Atome-FE / llama-node

Believe in AI democratization. llama for nodejs backed by llama-rs, llama.cpp and rwkv.cpp, work locally on your laptop CPU. support llama/alpaca/gpt4all/vicuna/rwkv model.
https://llama-node.vercel.app/
Apache License 2.0
865 stars 63 forks source link

GPU version build not using GPU #114

Open dspasyuk opened 1 year ago

dspasyuk commented 1 year ago

Hi Everyone,

I am trying to build llama-node for GPU, I followed the guide in the readme https://llama-node.vercel.app/docs/cuda but the version of the llam-cpp I get from a manual build uses CPU not GPU. When I build llama-cpp directly in llama-sys folder using the following command:

make clean && LLAMA_CUBLAS=1 make -j It gives me perfectly fine GPU executable file which works no problem.

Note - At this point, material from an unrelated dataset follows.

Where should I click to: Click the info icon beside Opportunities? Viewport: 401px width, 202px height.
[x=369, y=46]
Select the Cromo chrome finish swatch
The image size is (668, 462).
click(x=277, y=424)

Am I missing something? Here is my full build commands:

git clone https://github.com/Atome-FE/llama-node.git cd llama-node/ rustup target add x86_64-unknown-linux-musl git submodule update --init --recursive pnpm install --ignore-scripts cd packages/llama-cpp/ pnpm build:cuda

Then I get libllama.so file in my ~/.llama-node which when used does not use GPU: Here my script to run it:

import { LLM } from "llama-node"; import { LLamaCpp } from "llama-node/dist/llm/llama-cpp.js"; import path from "path"; const model = path.resolve(process.cwd(), "~/CODE/models/vicuna-7b-v1.3.ggmlv3.q4_0.bin"); const llama = new LLM(LLamaCpp); const config = { modelPath: model, enableLogging: true, nCtx: 1024, seed: 0, f16Kv: false, logitsAll: false, vocabOnly: false, useMlock: false, embedding: false, useMmap: true, nGpuLayers: 40 }; const template = How do I train you to read my documents?; const prompt = A chat between a user and an assistant. USER: ${template} ASSISTANT:; const params = { nThreads: 4, nTokPredict: 2048, topK: 40, topP: 0.1, temp: 0.2, repeatPenalty: 1, prompt, }; const run = async () => { await llama.load(config); await llama.createCompletion(params, (response) => { process.stdout.write(response.token); }); }; run();

Any help appreciated

shaileshminsnapsys commented 1 year ago

I am facing the same issue. Can anyone please guide us on this?

dspasyuk commented 1 year ago

I ended up using just llama.cpp. Works very well on the GPU. You can write a simple wrapper in nodejs without rust. I can share the code if you want.

shaileshminsnapsys commented 1 year ago

@deonis1 it will be a great help. Please share the code.

dspasyuk commented 1 year ago

@shaileshminsnapsys no problem the code is here https://github.com/deonis1/llcui

shaileshminsnapsys commented 1 year ago

Thank you @deonis1 , I'll check with the code.

Thank you for your help.

dspasyuk commented 1 year ago

Let me know if you have any issues

shaileshminsnapsys commented 1 year ago

@deonis1 Thank you so much, your code help me alot to achieve my target.

Many Thanks !!

dspasyuk commented 1 year ago

@shaileshminsnapsys no problem, there is a new version if you are interested

shaileshminsnapsys commented 1 year ago

@deonis1 would love to see the new version. Thank you

dspasyuk commented 1 year ago

@shaileshminsnapsys The new version that supports embedding (mongodb or text document) is released. You can find it under the new url: https://github.com/deonis1/llama.cui

shaileshminsnapsys commented 1 year ago

@deonis1 Wow, its amazing.. Thanks, I'll give a try to it for sure.